The ingredients are immediately familiar – these are things my mother cooks with everyday – and prompts detailed conversations on the right texture and the particular varieties. Notes are exchanged on the constituents of the curry powder and the conversation seamlessly shifts to what people really use at home that flavours the cooking. We leave the sanitized experience that had been planned for us and arrive at the chef’s home where we settle down to some real Khmer cooking. It’s not awkward at all, the familiarity of our skin color and our ease at being inside a hut allowing a natural intimacy.
My last day is kept for a sunrise at Angkor Wat, but I arrive a little too early and my driver, Mr. Sary, suggests we head out to Banteay Srei, a 10th century Hindu temple, about 32 kilometers from Angkor. We speed through the ink blue pre-dawn, a light rain pattering onto the windscreen and arrive at Banteay Srei just as the sky dissolves to a mysterious grey. It’s barely 6 AM, we are the only ones here.

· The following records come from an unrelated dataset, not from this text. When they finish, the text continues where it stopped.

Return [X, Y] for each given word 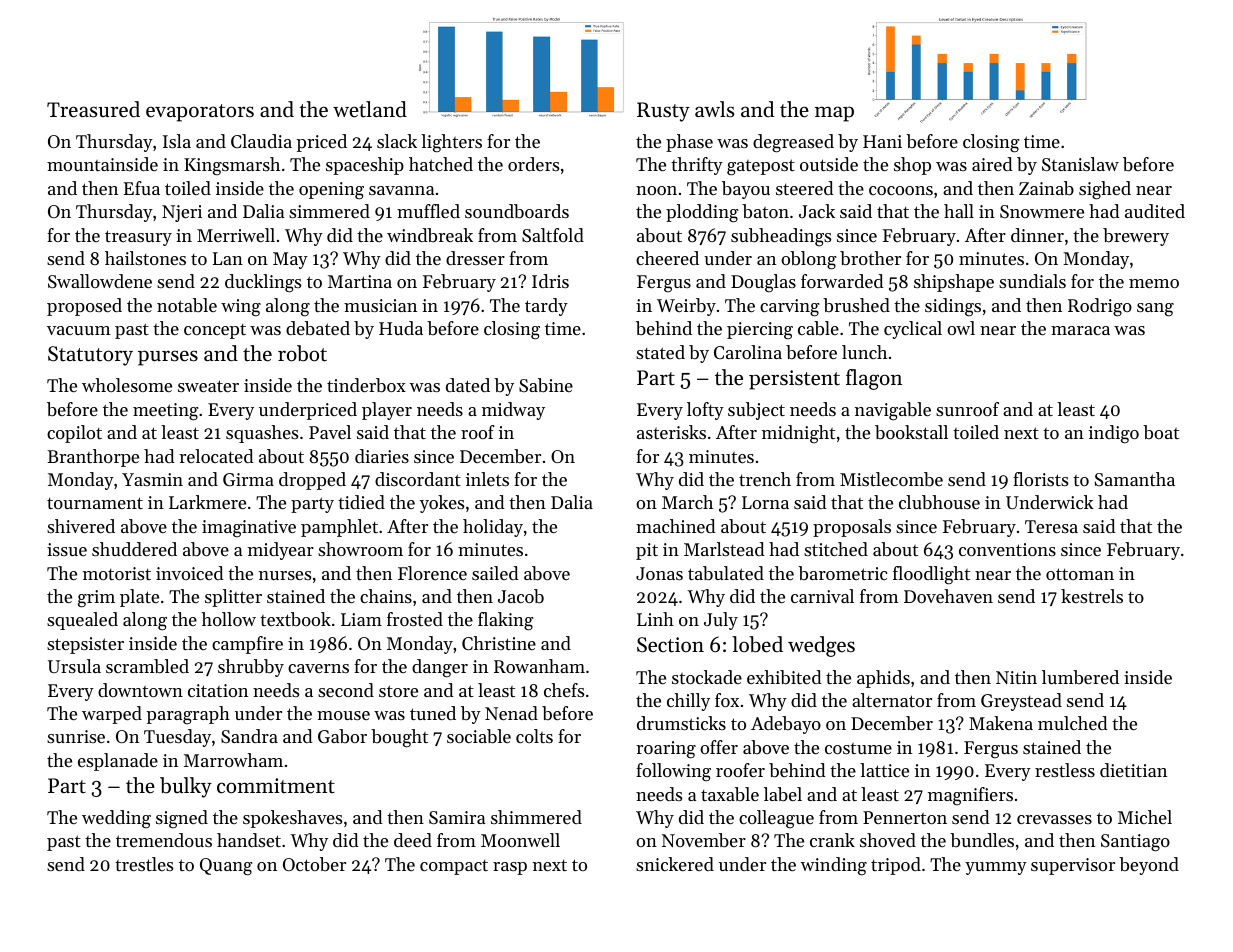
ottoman [1080, 574]
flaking [506, 621]
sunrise [76, 736]
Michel [1145, 817]
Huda [401, 328]
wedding [116, 819]
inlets [487, 479]
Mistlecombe [891, 479]
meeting [166, 412]
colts [534, 736]
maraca [1080, 330]
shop [912, 166]
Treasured [93, 109]
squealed [82, 621]
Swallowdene [100, 281]
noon [656, 190]
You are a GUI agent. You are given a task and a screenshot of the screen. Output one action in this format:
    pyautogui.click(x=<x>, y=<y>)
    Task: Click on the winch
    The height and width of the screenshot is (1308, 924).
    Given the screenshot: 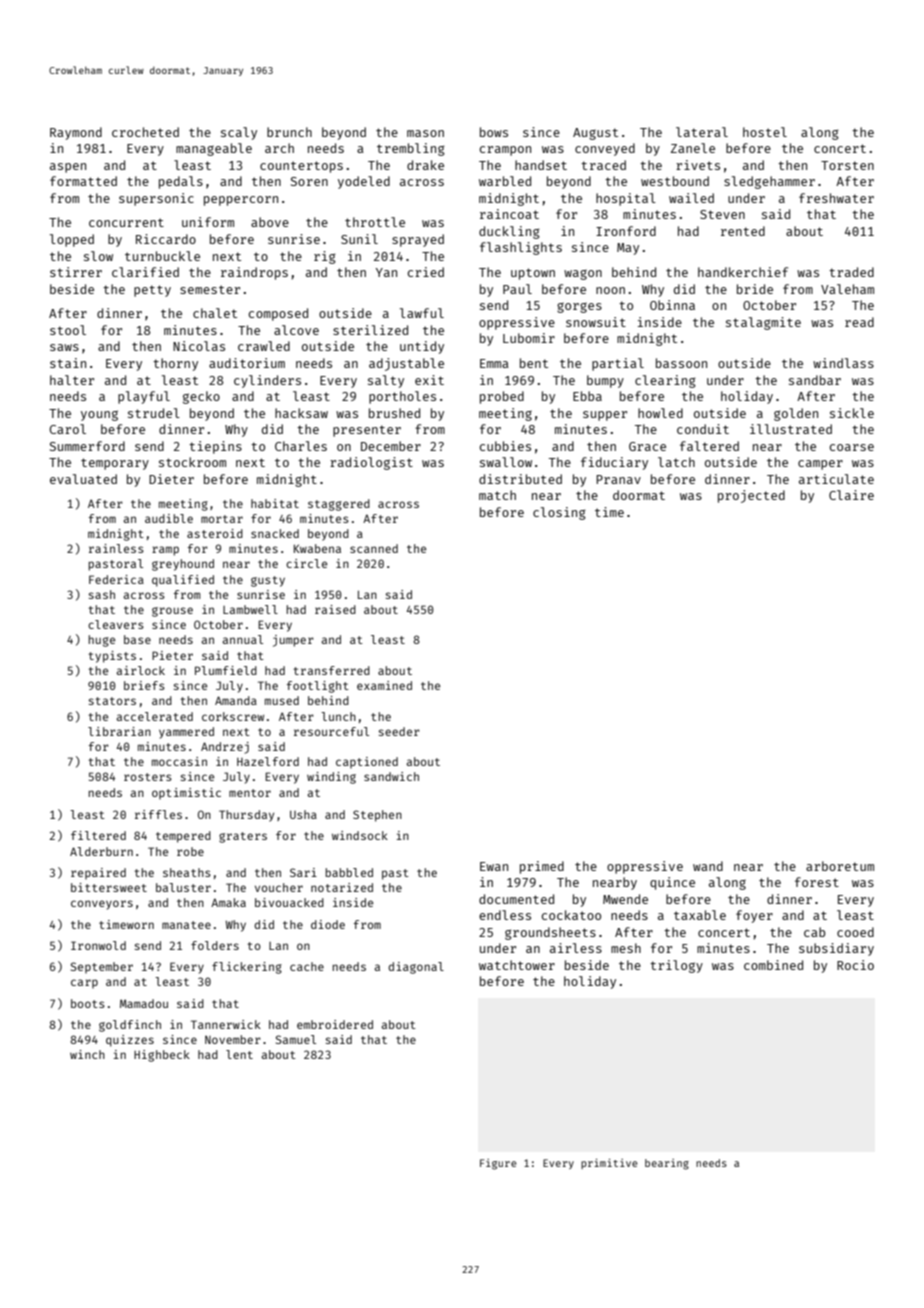 What is the action you would take?
    pyautogui.click(x=87, y=1054)
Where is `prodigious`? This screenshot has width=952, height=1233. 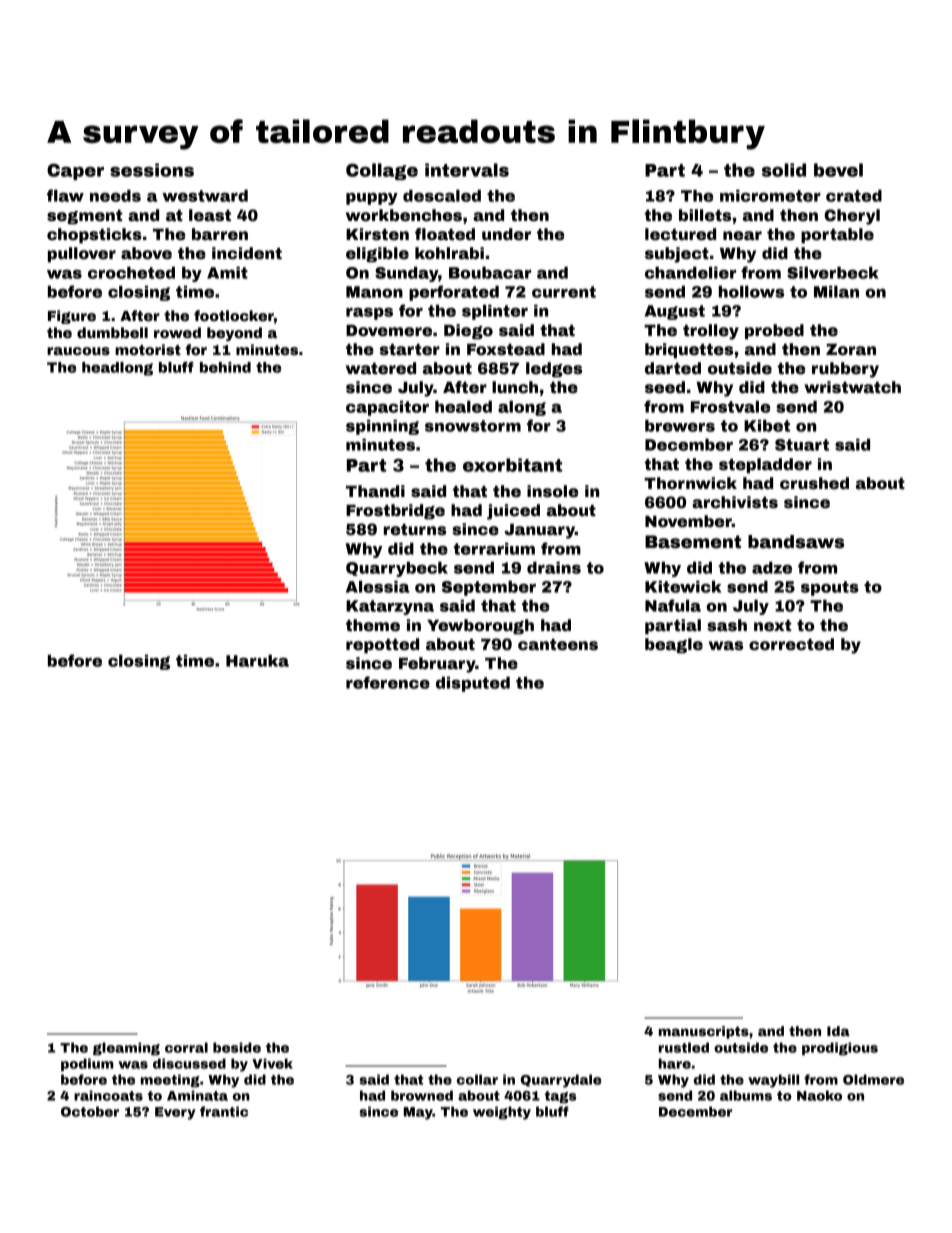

Mr. Sary, a soft spoken man of 60 odd years, takes me around the tiny temple, the only one built with pink stone (most being in red sandstone), and we stare at the clefts left behind where shiva lingas should have been (“stolen, all stolen” he says). We spend some time sitting by the statues of monkeys and then come out for a cup of Cambodian coffee that we buy from a stall he knows. He talks about his days as a guerrilla fighter for the Cambodian People’s Party, the years he spent in the forest fighting Pol Pot’s men, the great coffee the Vietnamese would bring in from across the border. His eyes moisten as he talks about his pregnant aunt being killed in front of the family, about how angry he felt. “But now is all over. My country has peace” he says, “the young build new country”. On our way back we stop at Ta Prohm, more famous as the “Angelina Jolie temple” having been cast in Lara Croft: Tomb Raider. Standing atop a pile of rubble that’s been there for 900 years, I stare in disbelief at the spung tree that holds the temple in a stranglehold, its unimaginably thick roots snaking around the entire complex. (Incidentally, Jolie’s connection with this place is just as entangled as the spung tree – her eldest son, Maddox, is Cambodian).
Mr. Sary knows by now to not bother with a historical description, and instead tells me of the erstwhile king cobra burrow in the temple (“Now no more, eaten already”). He has been coming here since he was 6 years old, and he takes me through completely dark pathways and past areas cordoned off for restoration work (the guards are from his village, he tells me with a smile), giving me a closer look at Ta Prohm’s moss kissed beauty.
In the end, I did succumb to the charm of Siem Reap. Throughout my trip, memories from my travels to West Bengal, to Orissa, to Kerela and Karnataka came back to me, but instead of lessening, it enhanced my appreciation. Without the distraction of differences I could rest my mind on the essential, teasing out more meaning than my colleagues promised.
Sometimes, to see our own existences recreated in another canvas, with a patina of colors we recognize but perhaps not use ourselves, can create some of the most memorable travel experiences. No, Siem Reap didn’t change my life, but it was a pretty amazing trip.